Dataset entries
▼
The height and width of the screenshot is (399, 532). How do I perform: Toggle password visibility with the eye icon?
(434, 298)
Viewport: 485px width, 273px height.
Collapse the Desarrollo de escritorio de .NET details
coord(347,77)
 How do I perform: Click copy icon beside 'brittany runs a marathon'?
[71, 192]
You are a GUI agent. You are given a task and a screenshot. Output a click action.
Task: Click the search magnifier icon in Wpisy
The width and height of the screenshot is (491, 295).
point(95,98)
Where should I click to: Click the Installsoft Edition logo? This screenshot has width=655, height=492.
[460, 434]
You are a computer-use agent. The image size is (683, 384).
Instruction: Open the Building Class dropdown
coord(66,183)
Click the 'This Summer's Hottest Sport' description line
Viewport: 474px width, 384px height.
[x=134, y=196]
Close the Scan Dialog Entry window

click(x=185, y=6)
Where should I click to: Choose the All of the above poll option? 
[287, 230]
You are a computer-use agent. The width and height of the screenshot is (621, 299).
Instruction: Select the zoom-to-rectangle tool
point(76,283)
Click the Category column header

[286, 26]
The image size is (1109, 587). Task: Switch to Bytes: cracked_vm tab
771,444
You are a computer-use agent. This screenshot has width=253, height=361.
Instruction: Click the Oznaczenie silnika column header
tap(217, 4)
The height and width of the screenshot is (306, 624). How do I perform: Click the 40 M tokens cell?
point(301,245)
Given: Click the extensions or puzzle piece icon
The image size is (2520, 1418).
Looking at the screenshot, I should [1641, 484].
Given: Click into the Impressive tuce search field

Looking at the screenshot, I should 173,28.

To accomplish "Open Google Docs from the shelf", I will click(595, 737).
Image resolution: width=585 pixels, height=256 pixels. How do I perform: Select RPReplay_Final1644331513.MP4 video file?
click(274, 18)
▲
## Exercise requirements
Each line above must be retyped exactly.

## Exercise output
The height and width of the screenshot is (399, 532). How do I perform: Toggle password visibility with the eye icon?
(434, 298)
Viewport: 485px width, 273px height.
Collapse the Desarrollo de escritorio de .NET details
coord(347,77)
 How do I perform: Click copy icon beside 'brittany runs a marathon'?
[71, 192]
You are a GUI agent. You are given a task and a screenshot. Output a click action.
Task: Click the search magnifier icon in Wpisy
The width and height of the screenshot is (491, 295).
point(95,98)
Where should I click to: Click the Installsoft Edition logo? This screenshot has width=655, height=492.
[460, 434]
You are a computer-use agent. The image size is (683, 384).
Instruction: Open the Building Class dropdown
coord(66,183)
Click the 'This Summer's Hottest Sport' description line
Viewport: 474px width, 384px height.
[x=134, y=196]
Close the Scan Dialog Entry window

click(x=185, y=6)
Where should I click to: Choose the All of the above poll option? 
[287, 230]
You are a computer-use agent. The width and height of the screenshot is (621, 299).
Instruction: Select the zoom-to-rectangle tool
point(76,283)
Click the Category column header

[286, 26]
The image size is (1109, 587). Task: Switch to Bytes: cracked_vm tab
771,444
You are a computer-use agent. This screenshot has width=253, height=361.
Instruction: Click the Oznaczenie silnika column header
tap(217, 4)
The height and width of the screenshot is (306, 624). How do I perform: Click the 40 M tokens cell?
point(301,245)
Given: Click the extensions or puzzle piece icon
The image size is (2520, 1418).
Looking at the screenshot, I should [1641, 484].
Given: Click into the Impressive tuce search field

Looking at the screenshot, I should 173,28.

To accomplish "Open Google Docs from the shelf", I will click(595, 737).
Image resolution: width=585 pixels, height=256 pixels. How do I perform: Select RPReplay_Final1644331513.MP4 video file?
click(274, 18)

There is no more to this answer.